Dilemma Summer School 2025 -- Day 2

A Dilemma seminar in Krasnogruda

Action propels movement along an unpredictable trajectory. In acting, we take a risk — only what remains still can defend itself in safety.

The meaning of our actions becomes visible only from a certain distance, when their traces settle into reality. This reflection from Marci Shore, set between historical determinism and personal responsibility, allows us to grasp a form of practice grounded in truth. We begin in 1953, the year of Stalin’s death. Amid the entrenched mechanisms of history, a glimmer of responsibility begins to emerge. The ideas of 20th-century thinkers are either lost in the shadow of totalitarianism or find illumination through action. Eliade and Ionesco, Arendt and Heidegger, Sartre and Camus — in retrospect we clearly see a mirror dividing their stances between two poles. Our experiences differ — the intellectual space of the 1960s in Georgia was not the same as in Lithuania. Yet we all carry traces of a colonial past. Rather than stemming from resentment, our resistance to empire today emerges from a sense of shared entanglement and the ties, connections, formed in the wake of recent ruptures.

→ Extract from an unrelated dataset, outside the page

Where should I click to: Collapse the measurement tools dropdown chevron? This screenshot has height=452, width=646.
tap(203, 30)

Clear borders and sides are increasingly difficult to define — as demonstrated once again by a discussion initiated by Tadeusz Sławek, deeply connected to the counterculture of the 1960s. The key questions were asked by the classic philosophers and musicians of that time: Herbert Marcuse, Jim Morrison, The Beatles. Can anything serve as a counter to all-encompassing capitalism? Is there still something on the other side? What kind of action could pull us out of alienation? Perhaps what we should be seeking now is metamorphosis — a different kind of movement, a search for time and language that understands there is no subjectivity suspended in the vacuum of the isolated self.

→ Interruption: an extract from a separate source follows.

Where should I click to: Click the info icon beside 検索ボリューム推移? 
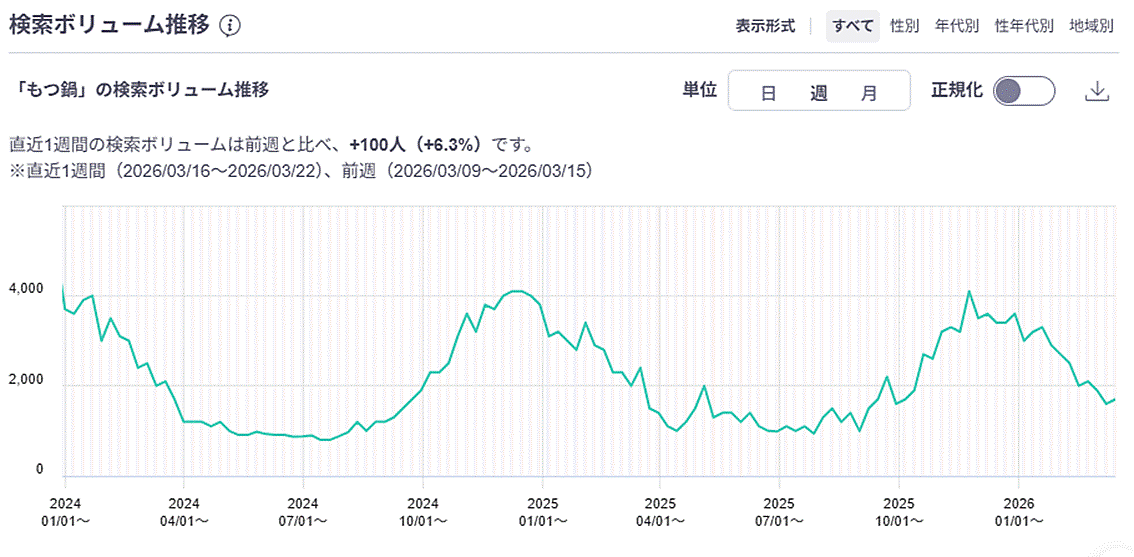click(230, 26)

These reflections found their conclusion in the story of Andriy Lyubka. His path through the Balkans sketches a subversive cartography. Traveling along the borderlands of Central Europe and the Black Sea, Lyubka crosses the lines between what we include in our civilization and what becomes marked as barbaric. Spaces and times accumulate and overlap. A power built on fear of the external remains a sign of a fragile culture in deadlock. In his story — with a lineage stretching back at least two thousand years — we hear echoes of Cavafy and Ovid, but also a child’s question about the border: arbitrary, illusory.

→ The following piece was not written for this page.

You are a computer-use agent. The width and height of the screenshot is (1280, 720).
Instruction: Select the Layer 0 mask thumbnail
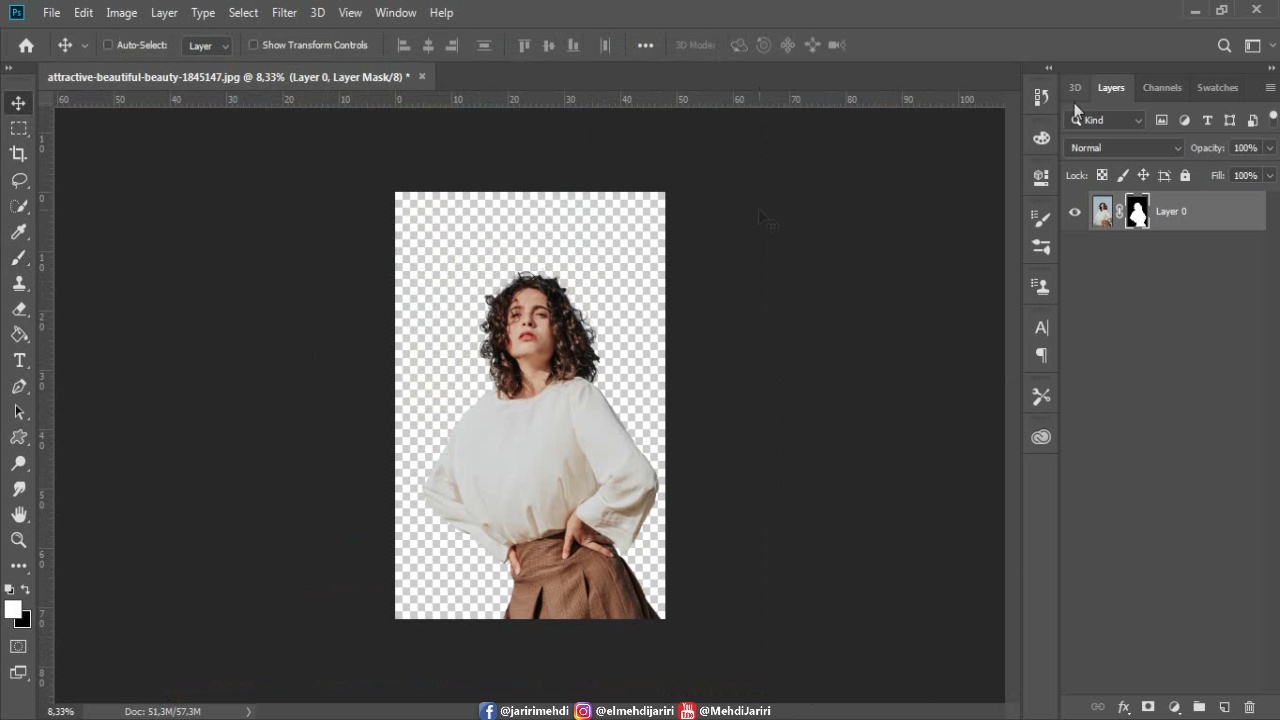1137,212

Earlier, the reflection on the culture of rebellion had taken on another dimension. Yesterday, during the Tischner Debate held on the porch of the manor in Krasnogruda, Pavel Barkouski, Andrzej Gniazdowski, and Olga Shparaga spoke about the revolution and oppression in Belarus, drawing from their research projects. The year 2020 brought to the surface an energy and potential previously unknown — a community began to gain momentum, united in its resistance to violence in its many forms. Totalitarian regimes seek to dominate society and isolate individuals. Revolution thus becomes an existential task — to awaken us from sleep. As the scholars noted, in this context, the idea of a “permanent revolution” — endless, searching — proves useful. The second part of the debate featured voices from Ekaterina Tewes and Palina Sharenda-Panasiuk. The latter, an opposition activist recently freed from a regime prison, shared testimony from the heart of the rebellion — bearing witness to the repression and totalitarian grip of the Belarusian dictatorship. It is not easy to find a strategy that could truly transform the system, bring real change, and allow us — as neighbors — to share in the responsibility. The Belarusian uprising inevitably calls to mind Ukraine — its heroic resistance continues to inspire visions of a different Central Europe, and in doing so, helps shape a broader community - here and now.